### Task prompt
Make an exact copy of all the entries below, with the pictures left out.
════════
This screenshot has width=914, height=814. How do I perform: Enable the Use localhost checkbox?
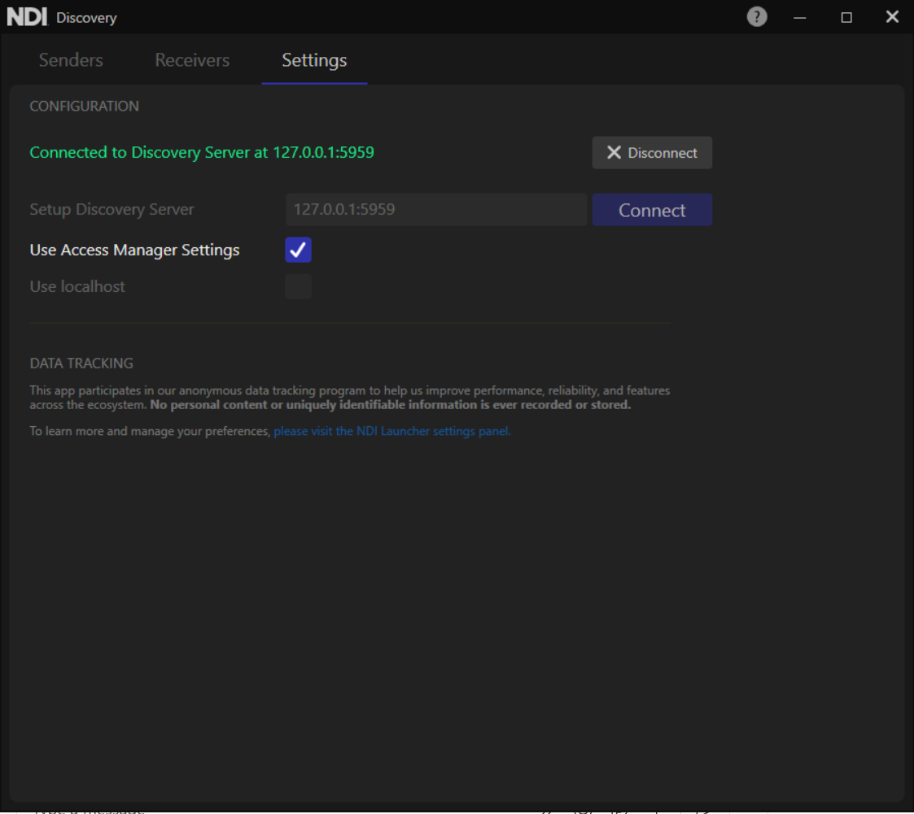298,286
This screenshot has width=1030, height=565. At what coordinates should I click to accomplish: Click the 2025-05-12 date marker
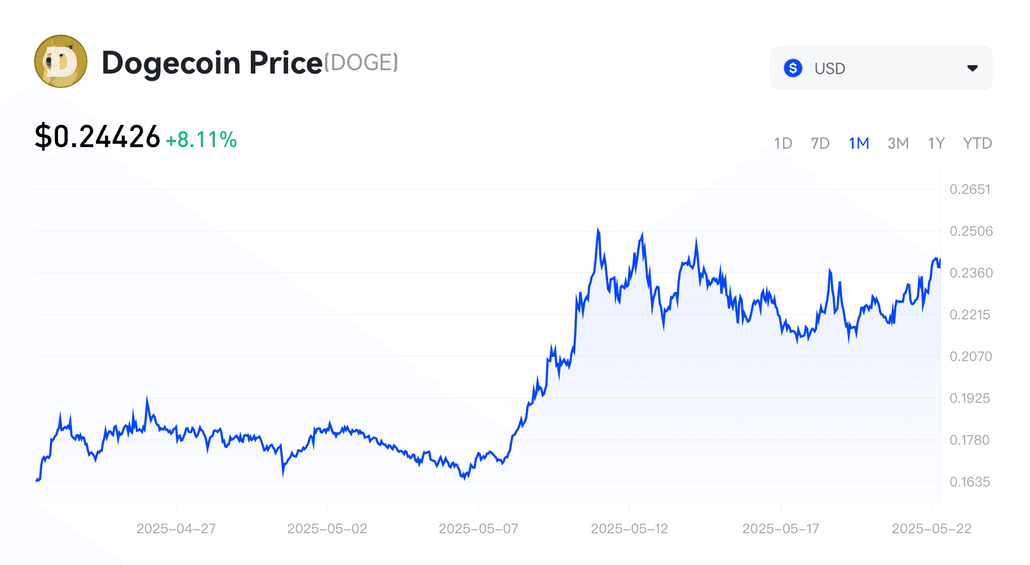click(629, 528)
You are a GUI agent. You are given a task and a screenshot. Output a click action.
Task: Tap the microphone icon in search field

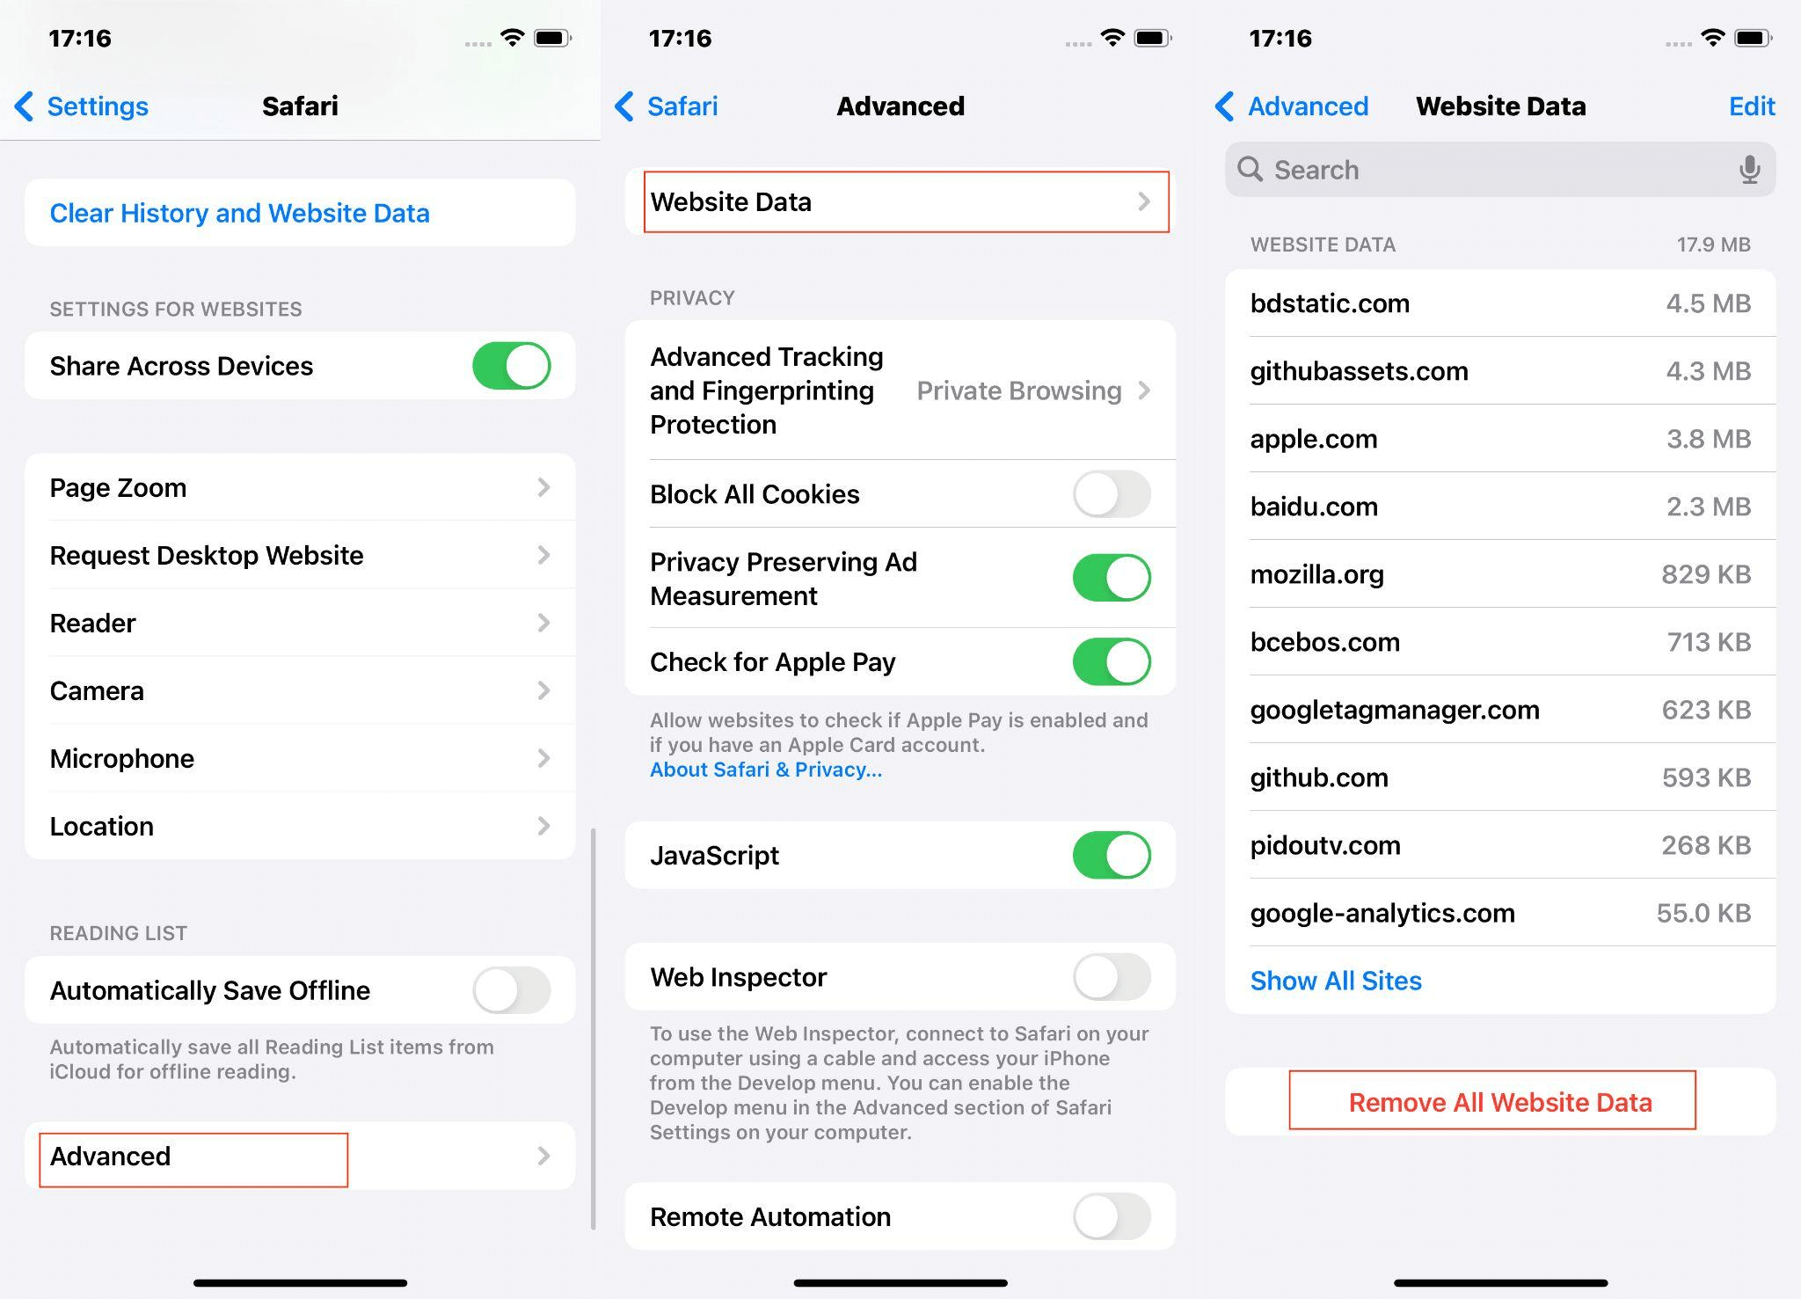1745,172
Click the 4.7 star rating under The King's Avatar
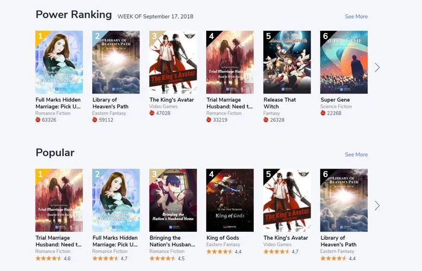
════════
### Written solution
This screenshot has width=914, height=814. How do I perform: Enable the Use localhost checkbox?
298,286
This screenshot has width=1030, height=565. At what coordinates should I click to accomplish: Click the 2025-05-12 date marker
click(629, 528)
You are a GUI agent. You are given a task and a screenshot. Output a click action.
Task: Tap the microphone icon in search field

1745,172
Click the 4.7 star rating under The King's Avatar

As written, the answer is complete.